Last updated on 2nd April, 2018

    The following describes the terms applicable to the use of the CrowdANALYTIX (also referred to as the "SITE", the "WEBSITE" or the "PLATFORM"). 'CrowdANALYTIX' or 'www.crowdanalytix.com' website are trademarks owned by CrowdANALYTIX Solutions Private Limited (also referred to as "COMPANY" or "us" or "we" in this document) with office at the following address: 2621, 27th Main, Sector 1, HSR Layout, Bangalore-560102. INDIA.

    CrowdANALYTIX (the "site", the "website" or the "platform")

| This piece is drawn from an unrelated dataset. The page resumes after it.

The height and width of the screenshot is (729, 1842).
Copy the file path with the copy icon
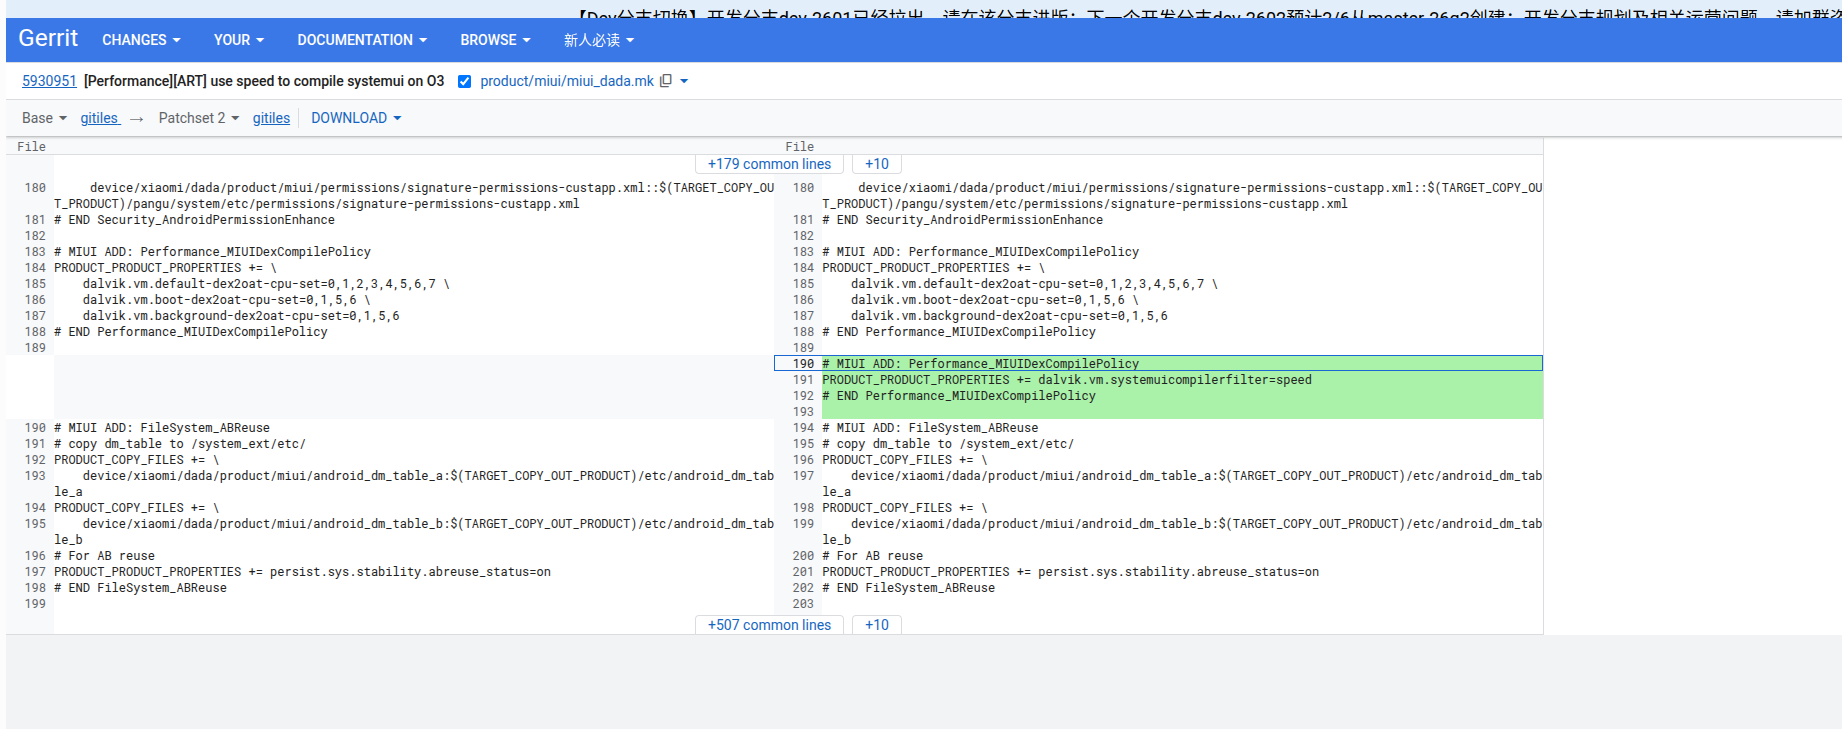pyautogui.click(x=666, y=81)
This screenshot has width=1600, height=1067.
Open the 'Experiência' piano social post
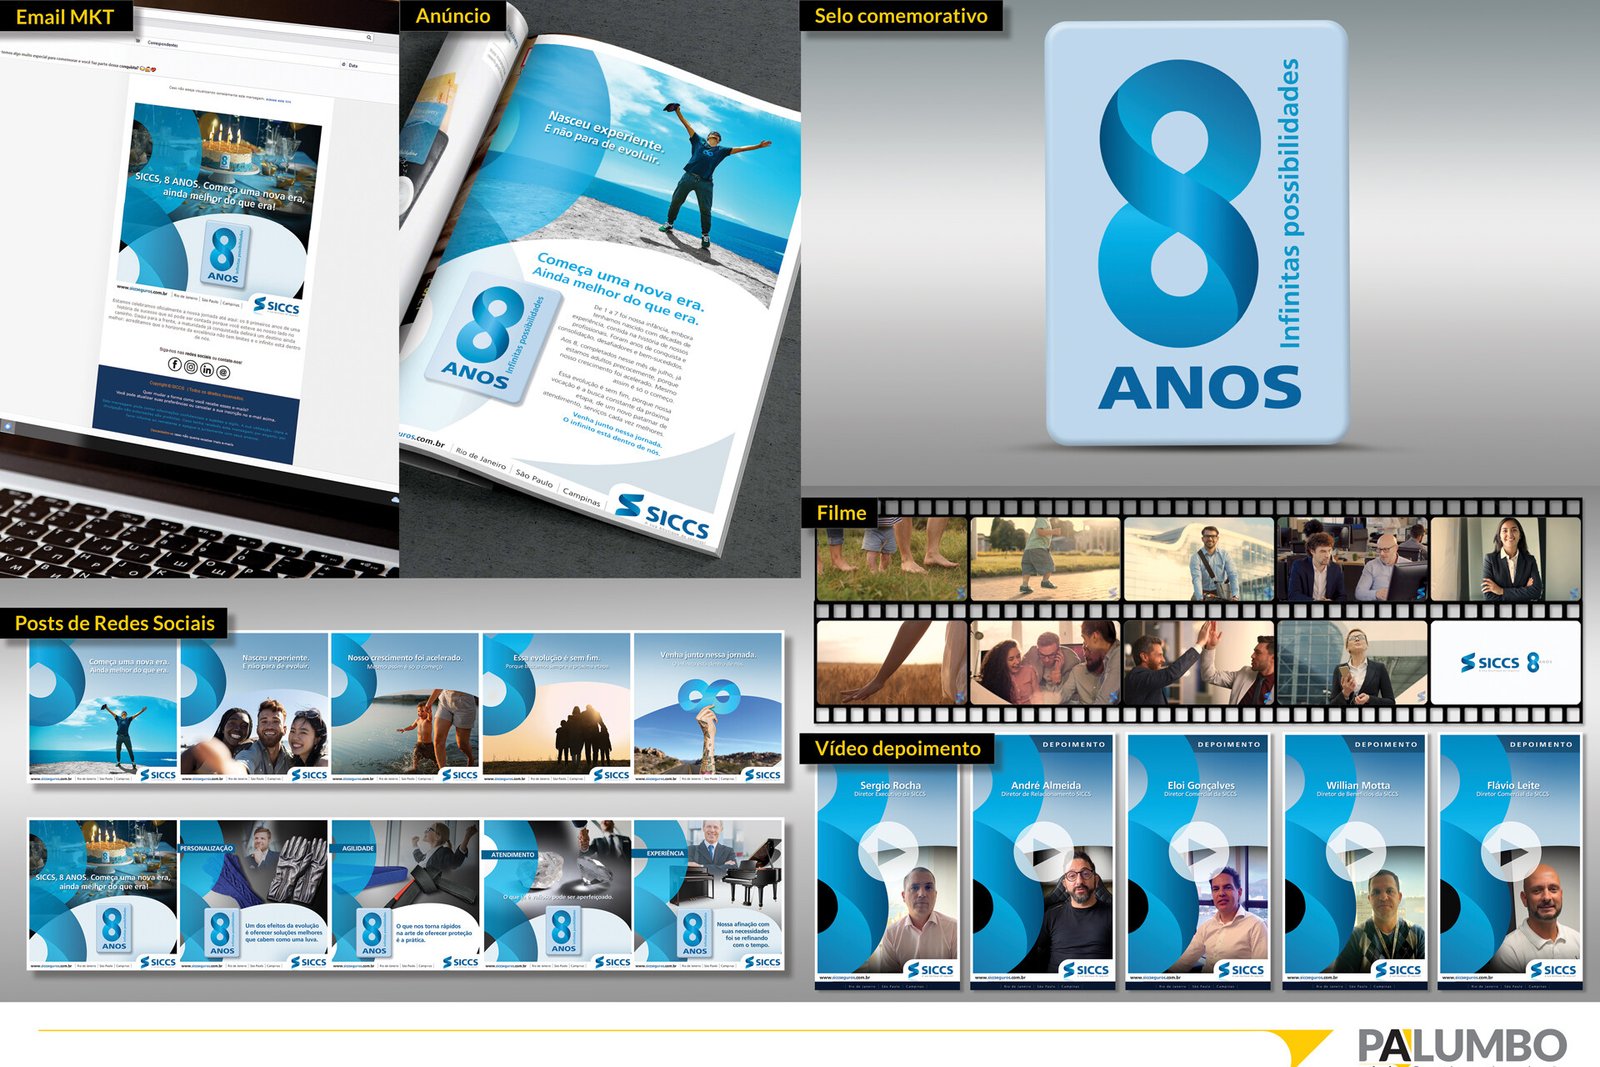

    CrowdANALYTIX is a crowdsourcing platform for statistical modeling and analytics. CrowdANALYTIX's global community of senior statisticians, mathematicians, analysts and boutique analyst firms (also referred to as “SOLVER” or "SOLVERS") helps enterprises across industries with business, technical, engineering, scientific, logistical, manufacturing, or mathematical problems (also referred to as "SEEKER") derive insights through qualitative and quantitative analysis of their data (also referred to as "SERVICE"). SEEKERS may post such problems (also referred to as "CrowdANALYTIX CONTEST(S)" or “CONTEST(S)”) with help from CrowdANALYTIX Certified Lead Analysts (also referred to as "LEAD ANALYST(S)") and may offer a payment amount (each, also referred to as "PRIZE") for solutions submitted by SOLVERS for a specific CrowdANALYTIX CONTEST via the website (also referred to as "PROPOSED SOLUTION(S)"), which the COMPANY and the SEEKER deems acceptable ("ACCEPTED SOLUTION(S)") based upon the structure of the CONTEST. CONTEST description and associated guidelines, criteria and PRIZES will henceforth be referred to as the "CONTEST STATEMENT".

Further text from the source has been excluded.